Could you copy the entries word for word, starting from the line with "The image size is (1400, 842)." up to and including the last line of the entries?

───

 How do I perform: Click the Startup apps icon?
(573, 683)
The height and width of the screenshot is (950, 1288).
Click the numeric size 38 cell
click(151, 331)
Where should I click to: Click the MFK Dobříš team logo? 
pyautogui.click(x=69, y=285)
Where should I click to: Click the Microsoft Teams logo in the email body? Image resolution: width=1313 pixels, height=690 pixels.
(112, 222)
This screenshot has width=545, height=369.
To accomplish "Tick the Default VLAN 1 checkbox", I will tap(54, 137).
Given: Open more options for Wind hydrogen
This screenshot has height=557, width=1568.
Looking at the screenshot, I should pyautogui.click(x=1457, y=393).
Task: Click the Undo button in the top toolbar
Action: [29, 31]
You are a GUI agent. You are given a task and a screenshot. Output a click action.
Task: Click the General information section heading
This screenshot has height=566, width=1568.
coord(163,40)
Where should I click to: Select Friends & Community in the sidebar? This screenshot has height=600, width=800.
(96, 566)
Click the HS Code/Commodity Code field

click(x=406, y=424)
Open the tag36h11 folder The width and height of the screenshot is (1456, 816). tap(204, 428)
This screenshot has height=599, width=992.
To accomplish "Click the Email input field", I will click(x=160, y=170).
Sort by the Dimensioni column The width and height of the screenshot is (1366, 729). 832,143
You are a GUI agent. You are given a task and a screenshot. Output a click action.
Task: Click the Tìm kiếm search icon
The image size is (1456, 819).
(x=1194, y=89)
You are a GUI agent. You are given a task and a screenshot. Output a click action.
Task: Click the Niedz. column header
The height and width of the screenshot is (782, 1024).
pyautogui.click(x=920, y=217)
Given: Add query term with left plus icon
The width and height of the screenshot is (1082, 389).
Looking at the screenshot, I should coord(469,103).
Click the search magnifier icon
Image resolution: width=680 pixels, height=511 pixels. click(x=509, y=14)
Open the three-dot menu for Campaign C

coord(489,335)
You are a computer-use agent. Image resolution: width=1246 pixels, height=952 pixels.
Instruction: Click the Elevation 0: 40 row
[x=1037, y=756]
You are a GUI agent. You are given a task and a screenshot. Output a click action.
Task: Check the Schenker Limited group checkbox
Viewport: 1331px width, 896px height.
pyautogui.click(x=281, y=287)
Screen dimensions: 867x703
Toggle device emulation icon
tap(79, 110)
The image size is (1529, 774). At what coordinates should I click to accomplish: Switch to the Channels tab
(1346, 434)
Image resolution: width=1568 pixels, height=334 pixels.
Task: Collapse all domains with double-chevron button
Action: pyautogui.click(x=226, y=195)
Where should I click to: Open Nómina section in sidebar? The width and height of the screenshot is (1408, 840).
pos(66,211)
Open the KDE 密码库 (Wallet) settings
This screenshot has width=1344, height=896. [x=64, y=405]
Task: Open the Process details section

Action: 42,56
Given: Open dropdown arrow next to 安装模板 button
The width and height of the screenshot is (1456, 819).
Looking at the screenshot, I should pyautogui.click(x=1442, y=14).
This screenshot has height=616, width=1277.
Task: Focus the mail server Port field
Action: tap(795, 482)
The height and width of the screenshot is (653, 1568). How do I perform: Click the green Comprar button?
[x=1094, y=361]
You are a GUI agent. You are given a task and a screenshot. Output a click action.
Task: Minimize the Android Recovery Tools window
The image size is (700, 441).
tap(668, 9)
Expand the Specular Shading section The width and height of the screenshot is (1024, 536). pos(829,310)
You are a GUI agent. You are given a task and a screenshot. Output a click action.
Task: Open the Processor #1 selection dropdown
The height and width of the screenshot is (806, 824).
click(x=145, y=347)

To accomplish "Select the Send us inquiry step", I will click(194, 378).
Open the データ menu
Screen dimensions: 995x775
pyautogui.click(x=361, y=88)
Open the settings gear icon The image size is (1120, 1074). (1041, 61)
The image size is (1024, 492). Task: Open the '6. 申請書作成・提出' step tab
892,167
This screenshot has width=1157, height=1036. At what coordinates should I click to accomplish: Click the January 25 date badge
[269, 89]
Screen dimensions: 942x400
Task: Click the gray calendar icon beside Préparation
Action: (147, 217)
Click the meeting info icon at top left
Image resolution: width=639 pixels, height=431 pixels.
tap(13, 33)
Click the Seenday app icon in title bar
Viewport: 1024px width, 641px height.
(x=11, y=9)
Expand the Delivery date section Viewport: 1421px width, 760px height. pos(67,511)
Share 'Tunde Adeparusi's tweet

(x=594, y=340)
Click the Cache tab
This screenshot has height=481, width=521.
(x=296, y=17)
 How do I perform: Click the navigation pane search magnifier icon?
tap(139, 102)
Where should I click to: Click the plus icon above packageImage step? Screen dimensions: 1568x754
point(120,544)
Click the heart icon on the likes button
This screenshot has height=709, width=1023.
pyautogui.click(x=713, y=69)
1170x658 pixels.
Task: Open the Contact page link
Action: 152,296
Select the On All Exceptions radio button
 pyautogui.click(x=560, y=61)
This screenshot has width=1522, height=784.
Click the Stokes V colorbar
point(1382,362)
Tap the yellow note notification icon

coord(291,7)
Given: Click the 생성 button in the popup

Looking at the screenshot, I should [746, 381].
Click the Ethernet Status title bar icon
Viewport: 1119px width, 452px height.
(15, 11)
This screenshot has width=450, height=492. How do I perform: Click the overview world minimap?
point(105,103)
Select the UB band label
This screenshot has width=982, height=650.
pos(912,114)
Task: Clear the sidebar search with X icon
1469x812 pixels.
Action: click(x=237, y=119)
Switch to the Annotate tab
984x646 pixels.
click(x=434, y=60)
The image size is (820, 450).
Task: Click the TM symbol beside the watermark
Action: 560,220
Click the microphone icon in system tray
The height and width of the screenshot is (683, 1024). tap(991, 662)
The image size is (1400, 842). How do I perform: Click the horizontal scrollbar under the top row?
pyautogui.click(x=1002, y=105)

───

• _Answer_
The image size is (1400, 842). How do I perform: Click the horizontal scrollbar under the top row?
pyautogui.click(x=1002, y=105)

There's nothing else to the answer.